------ RECORDS SHOWN

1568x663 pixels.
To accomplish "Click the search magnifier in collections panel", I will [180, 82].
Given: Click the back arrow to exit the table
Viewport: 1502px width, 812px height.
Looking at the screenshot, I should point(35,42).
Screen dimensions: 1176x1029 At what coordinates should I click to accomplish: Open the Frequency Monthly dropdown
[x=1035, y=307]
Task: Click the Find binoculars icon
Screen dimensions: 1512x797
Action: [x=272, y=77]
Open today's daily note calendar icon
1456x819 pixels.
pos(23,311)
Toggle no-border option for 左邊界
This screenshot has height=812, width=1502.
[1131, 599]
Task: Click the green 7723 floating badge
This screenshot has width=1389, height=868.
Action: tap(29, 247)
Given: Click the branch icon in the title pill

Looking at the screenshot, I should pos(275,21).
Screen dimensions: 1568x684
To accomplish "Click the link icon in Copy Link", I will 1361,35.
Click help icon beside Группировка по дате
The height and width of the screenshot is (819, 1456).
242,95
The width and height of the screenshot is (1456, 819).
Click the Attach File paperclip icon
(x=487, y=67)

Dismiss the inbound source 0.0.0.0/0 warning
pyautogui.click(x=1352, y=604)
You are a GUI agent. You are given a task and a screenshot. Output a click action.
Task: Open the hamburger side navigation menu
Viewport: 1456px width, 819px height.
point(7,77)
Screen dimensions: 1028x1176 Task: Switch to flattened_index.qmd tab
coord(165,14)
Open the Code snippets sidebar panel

------------

> REQUIRED WORK: Every record shown above should be written out again exactly.

> ANSWER SPACE:
1568x663 pixels.
To accomplish "Click the search magnifier in collections panel", I will [180, 82].
Given: Click the back arrow to exit the table
Viewport: 1502px width, 812px height.
Looking at the screenshot, I should point(35,42).
Screen dimensions: 1176x1029 At what coordinates should I click to accomplish: Open the Frequency Monthly dropdown
[x=1035, y=307]
Task: Click the Find binoculars icon
Screen dimensions: 1512x797
Action: [x=272, y=77]
Open today's daily note calendar icon
1456x819 pixels.
pos(23,311)
Toggle no-border option for 左邊界
This screenshot has height=812, width=1502.
[1131, 599]
Task: Click the green 7723 floating badge
This screenshot has width=1389, height=868.
Action: tap(29, 247)
Given: Click the branch icon in the title pill

Looking at the screenshot, I should pos(275,21).
Screen dimensions: 1568x684
To accomplish "Click the link icon in Copy Link", I will 1361,35.
Click help icon beside Группировка по дате
The height and width of the screenshot is (819, 1456).
242,95
The width and height of the screenshot is (1456, 819).
Click the Attach File paperclip icon
(x=487, y=67)

Dismiss the inbound source 0.0.0.0/0 warning
pyautogui.click(x=1352, y=604)
You are a GUI agent. You are given a task and a screenshot. Output a click action.
Task: Open the hamburger side navigation menu
Viewport: 1456px width, 819px height.
point(7,77)
Screen dimensions: 1028x1176 Task: Switch to flattened_index.qmd tab
coord(165,14)
Open the Code snippets sidebar panel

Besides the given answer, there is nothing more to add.